WHAT THE TASK REQUIRES: Please print each record below exactly as it is written.

EXTRACTED MATERIAL:

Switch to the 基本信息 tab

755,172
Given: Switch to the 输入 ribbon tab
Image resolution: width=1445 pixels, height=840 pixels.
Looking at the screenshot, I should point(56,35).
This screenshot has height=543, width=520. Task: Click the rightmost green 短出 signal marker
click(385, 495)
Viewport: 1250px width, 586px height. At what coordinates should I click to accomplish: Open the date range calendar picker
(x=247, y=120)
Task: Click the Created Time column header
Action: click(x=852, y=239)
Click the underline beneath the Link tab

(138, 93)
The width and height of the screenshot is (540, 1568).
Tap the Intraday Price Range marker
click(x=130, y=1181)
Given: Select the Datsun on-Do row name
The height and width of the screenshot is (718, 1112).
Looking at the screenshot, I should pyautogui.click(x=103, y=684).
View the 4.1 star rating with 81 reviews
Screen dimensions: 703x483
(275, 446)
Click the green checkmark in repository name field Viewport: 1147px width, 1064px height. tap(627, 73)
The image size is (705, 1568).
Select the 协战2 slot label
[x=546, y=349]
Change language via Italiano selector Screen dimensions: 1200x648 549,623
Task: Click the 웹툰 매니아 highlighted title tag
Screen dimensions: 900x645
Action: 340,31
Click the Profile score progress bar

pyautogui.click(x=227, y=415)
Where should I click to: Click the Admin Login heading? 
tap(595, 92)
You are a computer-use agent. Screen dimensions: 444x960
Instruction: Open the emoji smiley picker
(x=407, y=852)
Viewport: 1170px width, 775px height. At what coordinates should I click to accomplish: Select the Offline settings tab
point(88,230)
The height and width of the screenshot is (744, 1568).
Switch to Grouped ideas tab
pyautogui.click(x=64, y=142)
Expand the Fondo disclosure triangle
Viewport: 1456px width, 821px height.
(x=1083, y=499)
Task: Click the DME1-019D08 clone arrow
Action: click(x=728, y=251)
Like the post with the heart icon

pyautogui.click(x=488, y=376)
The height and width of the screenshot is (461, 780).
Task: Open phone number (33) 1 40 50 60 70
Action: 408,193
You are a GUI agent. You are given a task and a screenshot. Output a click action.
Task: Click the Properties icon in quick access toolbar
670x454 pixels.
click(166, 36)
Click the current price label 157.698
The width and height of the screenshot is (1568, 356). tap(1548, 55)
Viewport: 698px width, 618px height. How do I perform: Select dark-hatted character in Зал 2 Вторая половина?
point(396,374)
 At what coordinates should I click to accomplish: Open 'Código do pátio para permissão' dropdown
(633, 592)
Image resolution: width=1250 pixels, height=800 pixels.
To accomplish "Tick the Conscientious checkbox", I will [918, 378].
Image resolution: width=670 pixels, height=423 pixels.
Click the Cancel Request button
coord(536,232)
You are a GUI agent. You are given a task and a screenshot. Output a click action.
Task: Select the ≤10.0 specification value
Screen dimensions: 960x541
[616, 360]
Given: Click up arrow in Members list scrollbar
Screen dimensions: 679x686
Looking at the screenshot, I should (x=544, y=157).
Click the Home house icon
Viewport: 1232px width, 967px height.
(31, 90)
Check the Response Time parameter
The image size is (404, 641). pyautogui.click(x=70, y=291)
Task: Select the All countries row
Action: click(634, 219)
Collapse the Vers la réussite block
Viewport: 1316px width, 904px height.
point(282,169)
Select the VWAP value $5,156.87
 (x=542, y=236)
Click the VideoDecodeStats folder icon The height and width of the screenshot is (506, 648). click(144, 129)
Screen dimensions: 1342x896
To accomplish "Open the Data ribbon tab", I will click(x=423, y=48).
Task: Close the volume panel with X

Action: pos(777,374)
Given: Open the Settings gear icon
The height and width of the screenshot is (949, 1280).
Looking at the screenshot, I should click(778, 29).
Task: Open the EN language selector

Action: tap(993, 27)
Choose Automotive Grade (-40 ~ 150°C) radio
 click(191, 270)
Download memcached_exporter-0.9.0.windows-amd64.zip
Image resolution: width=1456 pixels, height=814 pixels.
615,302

ANSWER SPACE:
Switch to the 基本信息 tab

755,172
Given: Switch to the 输入 ribbon tab
Image resolution: width=1445 pixels, height=840 pixels.
Looking at the screenshot, I should point(56,35).
This screenshot has height=543, width=520. Task: Click the rightmost green 短出 signal marker
click(385, 495)
Viewport: 1250px width, 586px height. At what coordinates should I click to accomplish: Open the date range calendar picker
(x=247, y=120)
Task: Click the Created Time column header
Action: click(x=852, y=239)
Click the underline beneath the Link tab

(138, 93)
The width and height of the screenshot is (540, 1568).
Tap the Intraday Price Range marker
click(x=130, y=1181)
Given: Select the Datsun on-Do row name
The height and width of the screenshot is (718, 1112).
Looking at the screenshot, I should pyautogui.click(x=103, y=684).
View the 4.1 star rating with 81 reviews
Screen dimensions: 703x483
(275, 446)
Click the green checkmark in repository name field Viewport: 1147px width, 1064px height. tap(627, 73)
The image size is (705, 1568).
Select the 协战2 slot label
[x=546, y=349]
Change language via Italiano selector Screen dimensions: 1200x648 549,623
Task: Click the 웹툰 매니아 highlighted title tag
Screen dimensions: 900x645
Action: 340,31
Click the Profile score progress bar

pyautogui.click(x=227, y=415)
Where should I click to: Click the Admin Login heading? 
tap(595, 92)
You are a computer-use agent. Screen dimensions: 444x960
Instruction: Open the emoji smiley picker
(x=407, y=852)
Viewport: 1170px width, 775px height. At what coordinates should I click to accomplish: Select the Offline settings tab
point(88,230)
The height and width of the screenshot is (744, 1568).
Switch to Grouped ideas tab
pyautogui.click(x=64, y=142)
Expand the Fondo disclosure triangle
Viewport: 1456px width, 821px height.
(x=1083, y=499)
Task: Click the DME1-019D08 clone arrow
Action: click(x=728, y=251)
Like the post with the heart icon

pyautogui.click(x=488, y=376)
The height and width of the screenshot is (461, 780).
Task: Open phone number (33) 1 40 50 60 70
Action: 408,193
You are a GUI agent. You are given a task and a screenshot. Output a click action.
Task: Click the Properties icon in quick access toolbar
670x454 pixels.
click(166, 36)
Click the current price label 157.698
The width and height of the screenshot is (1568, 356). tap(1548, 55)
Viewport: 698px width, 618px height. How do I perform: Select dark-hatted character in Зал 2 Вторая половина?
point(396,374)
 At what coordinates should I click to accomplish: Open 'Código do pátio para permissão' dropdown
(633, 592)
Image resolution: width=1250 pixels, height=800 pixels.
To accomplish "Tick the Conscientious checkbox", I will [918, 378].
Image resolution: width=670 pixels, height=423 pixels.
Click the Cancel Request button
coord(536,232)
You are a GUI agent. You are given a task and a screenshot. Output a click action.
Task: Select the ≤10.0 specification value
Screen dimensions: 960x541
[616, 360]
Given: Click up arrow in Members list scrollbar
Screen dimensions: 679x686
Looking at the screenshot, I should (x=544, y=157).
Click the Home house icon
Viewport: 1232px width, 967px height.
(31, 90)
Check the Response Time parameter
The image size is (404, 641). pyautogui.click(x=70, y=291)
Task: Select the All countries row
Action: click(634, 219)
Collapse the Vers la réussite block
Viewport: 1316px width, 904px height.
point(282,169)
Select the VWAP value $5,156.87
 (x=542, y=236)
Click the VideoDecodeStats folder icon The height and width of the screenshot is (506, 648). click(144, 129)
Screen dimensions: 1342x896
To accomplish "Open the Data ribbon tab", I will click(x=423, y=48).
Task: Close the volume panel with X

Action: pos(777,374)
Given: Open the Settings gear icon
The height and width of the screenshot is (949, 1280).
Looking at the screenshot, I should click(778, 29).
Task: Open the EN language selector

Action: tap(993, 27)
Choose Automotive Grade (-40 ~ 150°C) radio
 click(191, 270)
Download memcached_exporter-0.9.0.windows-amd64.zip
Image resolution: width=1456 pixels, height=814 pixels.
615,302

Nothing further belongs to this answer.